─── Entries shown
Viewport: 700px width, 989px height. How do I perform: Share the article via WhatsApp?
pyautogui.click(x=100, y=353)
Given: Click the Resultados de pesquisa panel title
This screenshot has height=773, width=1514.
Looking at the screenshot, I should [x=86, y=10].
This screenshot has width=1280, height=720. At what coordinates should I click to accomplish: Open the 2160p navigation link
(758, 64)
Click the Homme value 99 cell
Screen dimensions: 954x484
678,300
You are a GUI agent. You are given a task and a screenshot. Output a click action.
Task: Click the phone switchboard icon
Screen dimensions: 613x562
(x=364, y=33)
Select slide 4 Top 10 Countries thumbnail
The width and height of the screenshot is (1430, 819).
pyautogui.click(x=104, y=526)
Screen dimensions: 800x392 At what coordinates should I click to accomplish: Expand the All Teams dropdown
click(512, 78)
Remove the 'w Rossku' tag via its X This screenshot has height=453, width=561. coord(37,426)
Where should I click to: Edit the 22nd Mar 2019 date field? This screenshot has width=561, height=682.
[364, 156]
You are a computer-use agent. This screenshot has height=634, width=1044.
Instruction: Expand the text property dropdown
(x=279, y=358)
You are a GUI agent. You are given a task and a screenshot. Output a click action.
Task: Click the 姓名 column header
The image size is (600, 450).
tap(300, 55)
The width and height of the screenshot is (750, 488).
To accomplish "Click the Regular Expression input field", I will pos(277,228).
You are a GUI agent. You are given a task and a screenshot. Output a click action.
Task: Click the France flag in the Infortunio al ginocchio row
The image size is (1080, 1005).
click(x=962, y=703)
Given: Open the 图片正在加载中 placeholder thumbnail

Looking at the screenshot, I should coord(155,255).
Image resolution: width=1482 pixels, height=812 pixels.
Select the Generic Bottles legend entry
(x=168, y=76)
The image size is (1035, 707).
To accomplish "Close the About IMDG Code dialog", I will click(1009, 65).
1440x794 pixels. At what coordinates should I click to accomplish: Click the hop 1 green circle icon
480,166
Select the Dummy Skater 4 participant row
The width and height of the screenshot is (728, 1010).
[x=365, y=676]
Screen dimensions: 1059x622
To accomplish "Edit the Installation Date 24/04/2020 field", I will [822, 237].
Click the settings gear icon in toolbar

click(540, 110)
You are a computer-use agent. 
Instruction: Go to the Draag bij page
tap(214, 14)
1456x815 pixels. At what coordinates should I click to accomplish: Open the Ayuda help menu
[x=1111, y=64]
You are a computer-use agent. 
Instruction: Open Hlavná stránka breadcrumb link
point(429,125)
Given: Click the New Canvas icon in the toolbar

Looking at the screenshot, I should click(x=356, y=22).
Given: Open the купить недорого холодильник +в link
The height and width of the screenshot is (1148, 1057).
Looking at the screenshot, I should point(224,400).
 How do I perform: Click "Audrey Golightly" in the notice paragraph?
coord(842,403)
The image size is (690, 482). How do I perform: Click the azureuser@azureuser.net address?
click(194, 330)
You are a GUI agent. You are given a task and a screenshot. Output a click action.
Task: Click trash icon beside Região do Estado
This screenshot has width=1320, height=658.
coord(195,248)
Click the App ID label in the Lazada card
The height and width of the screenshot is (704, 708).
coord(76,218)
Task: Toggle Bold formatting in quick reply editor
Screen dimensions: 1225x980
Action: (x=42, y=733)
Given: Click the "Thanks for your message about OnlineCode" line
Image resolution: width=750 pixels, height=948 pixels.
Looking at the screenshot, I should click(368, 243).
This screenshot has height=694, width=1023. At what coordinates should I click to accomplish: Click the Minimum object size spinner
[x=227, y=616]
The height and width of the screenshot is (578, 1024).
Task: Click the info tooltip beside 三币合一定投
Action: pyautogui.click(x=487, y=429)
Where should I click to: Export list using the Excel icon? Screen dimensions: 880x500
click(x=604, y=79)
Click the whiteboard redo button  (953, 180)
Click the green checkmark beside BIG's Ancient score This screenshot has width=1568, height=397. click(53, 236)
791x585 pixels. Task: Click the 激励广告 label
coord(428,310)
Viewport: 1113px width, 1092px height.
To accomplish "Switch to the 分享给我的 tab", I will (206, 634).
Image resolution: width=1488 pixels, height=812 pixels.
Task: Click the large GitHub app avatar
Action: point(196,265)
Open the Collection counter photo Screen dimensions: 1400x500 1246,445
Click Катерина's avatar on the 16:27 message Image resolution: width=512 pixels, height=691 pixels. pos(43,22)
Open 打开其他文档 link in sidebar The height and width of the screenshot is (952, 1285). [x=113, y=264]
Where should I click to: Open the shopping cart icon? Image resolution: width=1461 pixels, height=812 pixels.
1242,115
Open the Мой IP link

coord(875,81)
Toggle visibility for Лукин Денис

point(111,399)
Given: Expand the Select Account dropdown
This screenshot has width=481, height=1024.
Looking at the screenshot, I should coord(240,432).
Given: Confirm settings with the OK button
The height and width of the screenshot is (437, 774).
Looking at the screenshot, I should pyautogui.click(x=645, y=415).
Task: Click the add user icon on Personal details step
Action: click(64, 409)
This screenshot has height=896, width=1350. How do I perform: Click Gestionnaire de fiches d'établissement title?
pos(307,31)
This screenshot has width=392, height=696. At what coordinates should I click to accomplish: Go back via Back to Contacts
──────
▸ **Directions for this task**:
Please take the whole listing and write it out exactly.

▸ **Your response**:
Viewport: 700px width, 989px height. How do I perform: Share the article via WhatsApp?
pyautogui.click(x=100, y=353)
Given: Click the Resultados de pesquisa panel title
This screenshot has height=773, width=1514.
Looking at the screenshot, I should [x=86, y=10].
This screenshot has width=1280, height=720. At what coordinates should I click to accomplish: Open the 2160p navigation link
(758, 64)
Click the Homme value 99 cell
Screen dimensions: 954x484
678,300
You are a GUI agent. You are given a task and a screenshot. Output a click action.
Task: Click the phone switchboard icon
Screen dimensions: 613x562
(x=364, y=33)
Select slide 4 Top 10 Countries thumbnail
The width and height of the screenshot is (1430, 819).
pyautogui.click(x=104, y=526)
Screen dimensions: 800x392 At what coordinates should I click to accomplish: Expand the All Teams dropdown
click(512, 78)
Remove the 'w Rossku' tag via its X This screenshot has height=453, width=561. coord(37,426)
Where should I click to: Edit the 22nd Mar 2019 date field? This screenshot has width=561, height=682.
[364, 156]
You are a computer-use agent. This screenshot has height=634, width=1044.
Instruction: Expand the text property dropdown
(x=279, y=358)
You are a GUI agent. You are given a task and a screenshot. Output a click action.
Task: Click the 姓名 column header
The image size is (600, 450).
tap(300, 55)
The width and height of the screenshot is (750, 488).
To accomplish "Click the Regular Expression input field", I will pos(277,228).
You are a GUI agent. You are given a task and a screenshot. Output a click action.
Task: Click the France flag in the Infortunio al ginocchio row
The image size is (1080, 1005).
click(x=962, y=703)
Given: Open the 图片正在加载中 placeholder thumbnail

Looking at the screenshot, I should coord(155,255).
Image resolution: width=1482 pixels, height=812 pixels.
Select the Generic Bottles legend entry
(x=168, y=76)
The image size is (1035, 707).
To accomplish "Close the About IMDG Code dialog", I will click(1009, 65).
1440x794 pixels. At what coordinates should I click to accomplish: Click the hop 1 green circle icon
480,166
Select the Dummy Skater 4 participant row
The width and height of the screenshot is (728, 1010).
[x=365, y=676]
Screen dimensions: 1059x622
To accomplish "Edit the Installation Date 24/04/2020 field", I will [822, 237].
Click the settings gear icon in toolbar

click(540, 110)
You are a computer-use agent. 
Instruction: Go to the Draag bij page
tap(214, 14)
1456x815 pixels. At what coordinates should I click to accomplish: Open the Ayuda help menu
[x=1111, y=64]
You are a computer-use agent. 
Instruction: Open Hlavná stránka breadcrumb link
point(429,125)
Given: Click the New Canvas icon in the toolbar

Looking at the screenshot, I should click(x=356, y=22).
Given: Open the купить недорого холодильник +в link
The height and width of the screenshot is (1148, 1057).
Looking at the screenshot, I should point(224,400).
 How do I perform: Click "Audrey Golightly" in the notice paragraph?
coord(842,403)
The image size is (690, 482). How do I perform: Click the azureuser@azureuser.net address?
click(194, 330)
You are a GUI agent. You are given a task and a screenshot. Output a click action.
Task: Click trash icon beside Região do Estado
This screenshot has width=1320, height=658.
coord(195,248)
Click the App ID label in the Lazada card
The height and width of the screenshot is (704, 708).
coord(76,218)
Task: Toggle Bold formatting in quick reply editor
Screen dimensions: 1225x980
Action: (x=42, y=733)
Given: Click the "Thanks for your message about OnlineCode" line
Image resolution: width=750 pixels, height=948 pixels.
Looking at the screenshot, I should click(368, 243).
This screenshot has height=694, width=1023. At what coordinates should I click to accomplish: Click the Minimum object size spinner
[x=227, y=616]
The height and width of the screenshot is (578, 1024).
Task: Click the info tooltip beside 三币合一定投
Action: pyautogui.click(x=487, y=429)
Where should I click to: Export list using the Excel icon? Screen dimensions: 880x500
click(x=604, y=79)
Click the whiteboard redo button  (953, 180)
Click the green checkmark beside BIG's Ancient score This screenshot has width=1568, height=397. click(53, 236)
791x585 pixels. Task: Click the 激励广告 label
coord(428,310)
Viewport: 1113px width, 1092px height.
To accomplish "Switch to the 分享给我的 tab", I will (206, 634).
Image resolution: width=1488 pixels, height=812 pixels.
Task: Click the large GitHub app avatar
Action: point(196,265)
Open the Collection counter photo Screen dimensions: 1400x500 1246,445
Click Катерина's avatar on the 16:27 message Image resolution: width=512 pixels, height=691 pixels. pos(43,22)
Open 打开其他文档 link in sidebar The height and width of the screenshot is (952, 1285). [x=113, y=264]
Where should I click to: Open the shopping cart icon? Image resolution: width=1461 pixels, height=812 pixels.
1242,115
Open the Мой IP link

coord(875,81)
Toggle visibility for Лукин Денис

point(111,399)
Given: Expand the Select Account dropdown
This screenshot has width=481, height=1024.
Looking at the screenshot, I should coord(240,432).
Given: Confirm settings with the OK button
The height and width of the screenshot is (437, 774).
Looking at the screenshot, I should pyautogui.click(x=645, y=415).
Task: Click the add user icon on Personal details step
Action: click(64, 409)
This screenshot has height=896, width=1350. How do I perform: Click Gestionnaire de fiches d'établissement title?
pos(307,31)
This screenshot has width=392, height=696. At what coordinates should I click to accomplish: Go back via Back to Contacts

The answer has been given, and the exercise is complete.